対象となるのは、主に以下のコアワクチンの病原体です:
- 犬:ジステンパー、パルボウイルス、アデノウイルス
- 猫:カリシウイルス、ウイルス性鼻気管炎(FHV)、汎白血球減少症(FPV)
● どんなときに検討する?
- ワクチン副作用が心配なとき
- 高齢で体力の低下がある場合
- 毎年の接種に疑問を感じているとき
- 室内飼いで外部との接触が少ない場合
特にアレルギー体質や、以前ワクチン接種後に体調不良を起こした経験があるペットでは「無理に打つより、検査で判断する」という選択が、より安全かつ合理的とされています。
● 検査のタイミングと費用
抗体価検査は、最後のワクチン接種から1年後以降に行うのが一般的です。
その後は1〜3年ごとに抗体価を測定し、必要なときだけブースター(追加接種)を検討します。

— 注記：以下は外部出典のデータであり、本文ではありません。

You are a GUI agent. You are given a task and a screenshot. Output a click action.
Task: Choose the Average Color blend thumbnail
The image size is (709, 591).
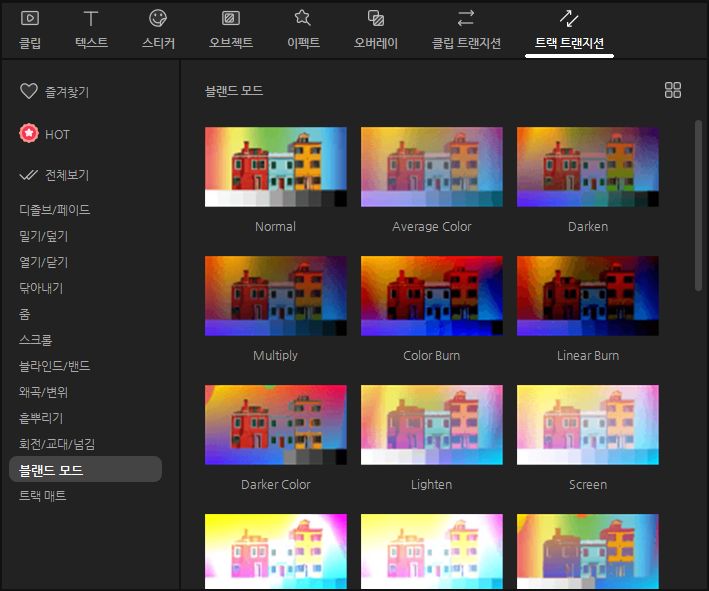coord(431,167)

費用は動物病院によって異なりますが、1回あたり5,000〜15,000円程度が相場といわれています。
高く感じるかもしれませんが、不要なワクチン接種によるリスク回避や、個体に合わせた健康管理という観点から見ると、価値ある検査と言えるでしょう。
● 検査にも限界がある
ただし、抗体価検査にも以下のような注意点はあります。
- 測定対象がコアワクチンに限られる(狂犬病、レプトスピラなどは不可)
- 抗体がなくても「細胞性免疫」が残っているケースもある(=検査では免疫力が低く見えても実際は守られている可能性がある)
- 費用と時間がかかる
つまり、「抗体がない=すぐに危険」というわけではないという点には注意が必要です。
あくまでも「ワクチン接種の判断材料のひとつ」として活用するのがよいでしょう。
ワクチンは「義務」ではなく「選択」の時代
ワクチンは、ペットの命を守る強力なツールであると同時に、副作用というリスクも内包しています。そして何より大切なのは「飼い主さんの理解と選択」です。
「皆が打っているから」「毎年打つのが当たり前だから」という理由ではなく、自分のペットの健康状態、年齢、生活環境を踏まえたうえで、ワクチンの必要性を見極めた上で決定したいものです。
愛犬・愛猫が、健康で穏やかな毎日を過ごせるよう、正しい情報をもとに、私たちができる最善の選択をしていきましょうね。